Neuroinflammation in Severe Acute Respiratory Syndrome Coronavirus-2 (SARS-CoV-2) infection: Pathogenesis and clinical manifestations

Peripheral inflammation and neuroinflammation are host-mounted to eliminate injury, infection, or toxin to restore homeostasis. However, when inflammation persists, it may promote collateral tissue damage that ultimately culminates in pathological peripheral damage or neurodegeneration. Since the beginning of the Severe Acute Respiratory Syndrome Coronavirus-2 (SARS-CoV-2) pandemic, responsible of Coronavirus disease 2019 (COVID-19), accumulating evidence describes neurological manifestations and complications worldwide particularly in approximately one-third of patients with COVID-19 particularly in those affected with the severe forms of the disease. Different access routes to the central nervous system have been identified. One immediately used is the entrance by the olfactory and trigeminus nervous affecting olfactory and sensory nerve endings when individuals get the infection by the intranasal route.
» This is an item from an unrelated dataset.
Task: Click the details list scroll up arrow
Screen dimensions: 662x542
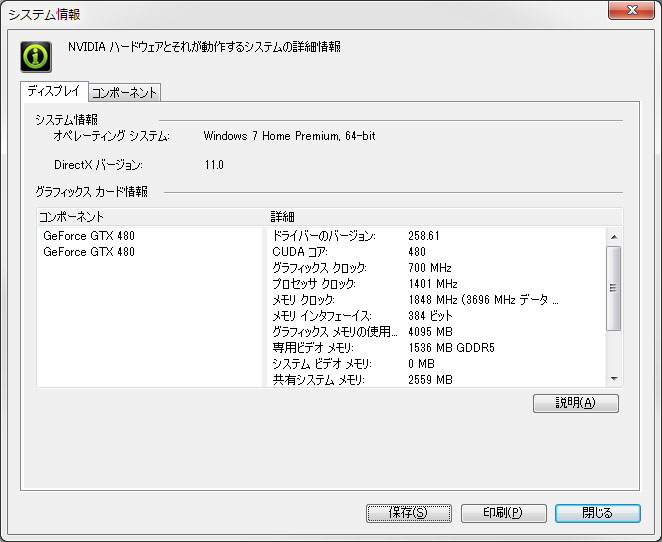Action: [x=614, y=236]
It can also reach the central nervous system through the choroid plexuses and periventricular areas that lack blood-brain barrier or by its disruption by the exacerbated peripheral inflammation. Until now, the long-term sequelae of SARS-CoV-2 infection is still under research and the post-COVID syndrome. This review focuses on the consequences of the neuroinflammatory response in patients with COVID-19 considering its potential relevance in the appearance of neurological sequelae including neurodegenerative disorders.